# 抜粋本文:
2020年04月30日 09時38分46秒 | あれこれ考えること

どのような理屈があるとしても、その実効性に疑問が残るのが
「最高裁判所裁判官国民審査」制度
衆議院選挙と同時に行われ、審査対象の裁判官のうち罷免すべき
裁判官の名前の上にチェックを入れるようになっている

この罷免すべきかどうかの判断がわからない
選挙の前に、対象裁判官の判断履歴を書いた書類が届けられ
それを参考にして欲しいとするものだが、これを読んでも
素人には法律用語が多くて、いったい何が書かれているのか
すんなり理解できない
おまけに、その裁判官の判断傾向(?)を見ようと、裁判官同士の
判断が分かれた場合の選択をチェックしようとするが
用紙に書かれているのは全員が同じ判断をしたものが多く
比較したり参考にすることはできない
果たして、これで「審査」は本当に機能しているのか?

このように感じることは多くの人も同じだろう
いたずらに(適当に)☓をつける人があるのは想像されるが
どの位置に書かれた人に罷免の印をつけられることが統計的に
多いかが解っているようで、国民審査の用紙も一種類ではなく
名前の順番が入れ替わったものがいくつかあるらしい

結局のところ、制度としては国民みんなに審査された、、となるが
実態としては、国民は何をしてるかさっぱりわからないまま
お墨付きの責任を負わされることになる

だが今日の投稿のテーマは、この国のシステムへの疑問ではなく
もう少し身近な問題で、この状況と似ていると思われる
地方都市で時々行われる「パブリックコメント」について

このパブリックコメントなる過程(ステップ)は、制度的には
もっともらしい段取りを踏んでいるとしても
そのパブリックコメントを求める本質的な意味が実現されているか
が多いに疑問に思えてしまう

最近の例では、現実として一ヶ月ほどの期間に市民に対して
パブリックコメントを求められる案件があった
(たまたまこの案件は少し自分も関わっていたので関心があった)

# 提供データ:
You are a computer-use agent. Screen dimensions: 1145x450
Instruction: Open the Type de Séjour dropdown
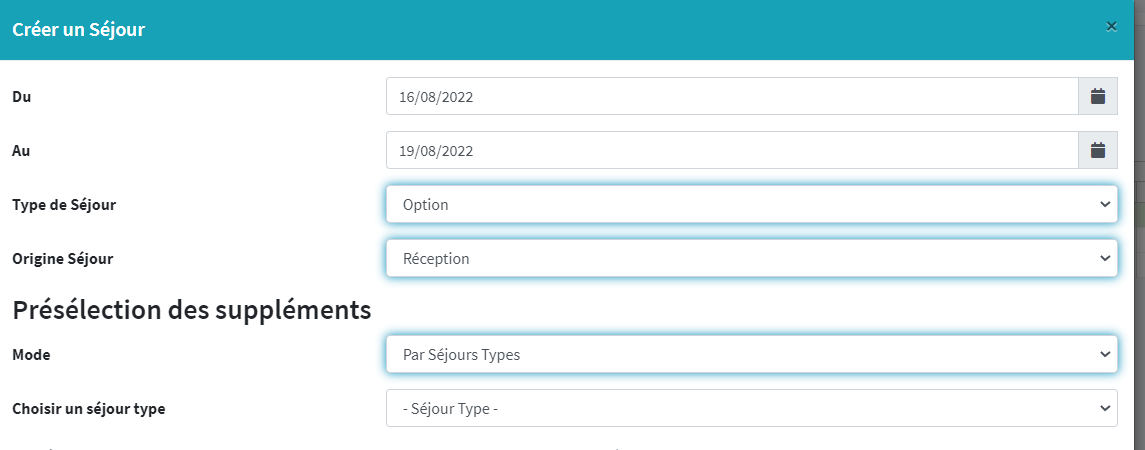point(750,205)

# 実施事項:
a) 国民審査とパブリックコメントの文章のうち、「この罷免すべきかどうかの判断がわからない」で始まり「果たして、これで「審査」は本当に機能しているのか?」に至るまでの部分を、一字一句違えずに書き写してください。
b) 国民審査とパブリックコメントの文章について、最後の文に続く部分を書き足してください。

# 作業別の出力:
a)
この罷免すべきかどうかの判断がわからない
選挙の前に、対象裁判官の判断履歴を書いた書類が届けられ
それを参考にして欲しいとするものだが、これを読んでも
素人には法律用語が多くて、いったい何が書かれているのか
すんなり理解できない
おまけに、その裁判官の判断傾向(?)を見ようと、裁判官同士の
判断が分かれた場合の選択をチェックしようとするが
用紙に書かれているのは全員が同じ判断をしたものが多く
比較したり参考にすることはできない
果たして、これで「審査」は本当に機能しているのか?

b)
パプリックコメントの募集は、確か市の広報誌とHPで行われた

受付期間が過ぎて、結果が発表された(昨日の全員協議会で)
応募したのは締切ギリギリにメールで一人、6個の指摘があったとのこと
今回、自分はいろいろ言いたいことはあったが、敢えてダンマリを決めていた
それは現実把握をするためで、主権者・納税者・生活者である普通の市民が
どのくらいレスポンスをするか確かめたかったからだ

やっぱり、そうか
これが第一印象
そしてこの一人の応募者も、きっとあの方なのでは?と想像してしまった

このパブリックコメント、先に挙げた「国民審査」と同じで
まずは問われている内容がよくわからない(今回は新しい条例についてだが)
そもそも急に「この条例について何か意見をお聞かせください!」
と言われても、条例の文章に慣れている人(そこから想像される何かを感じ取れる人)と
めったにそんなものに触れることのない人とは、雲泥の違いがある
それにちょっとだけ見ると、そこには一種の理想的なことが織り込まれていて
別に批判するような(ケチをつけるような)ものではないような印象を持ってしまう
だから、問題なし、、関心なし、、となり
結果的にパブリックコメントのステップは踏んで、市民の同意(?)も得られた
と言われる素地を作ってしまう

市民自治なり主権者教育という言葉(あるいはそれに関する制度)は、
ある種の人には心地よく響く
そしてその制度が日本で一番最初にできた制度(条例)と世間対して声にすることで
一種のステータスになる
(つい補助金の申請書類には、画期的な、、、云々と書くのを思い出してしまった)

だが一番注視しなけれならないのは、その現実的な実効性ではないだろうか
そもそもその制度を作ろうとした思いは何で
その最初の部分で浮き彫りにされた問題はクリアできているのか、、

そうしたものが、制度(条例)という現実に存在するものによって
本来の目的は達成されなくなるのではないか
このような不安が頭に浮かぶ
(この件に関わって会議を行った際に、グループが一番時間をかけて話しあったのは
 法的な条例のことではなく、そもそも市民はどうあるべきか
 それにはどうしたらよいか、、という内容だった)

最初から設定した目的に向かって
正当なステップを踏んでいるように見せて(少し意地悪い見方?)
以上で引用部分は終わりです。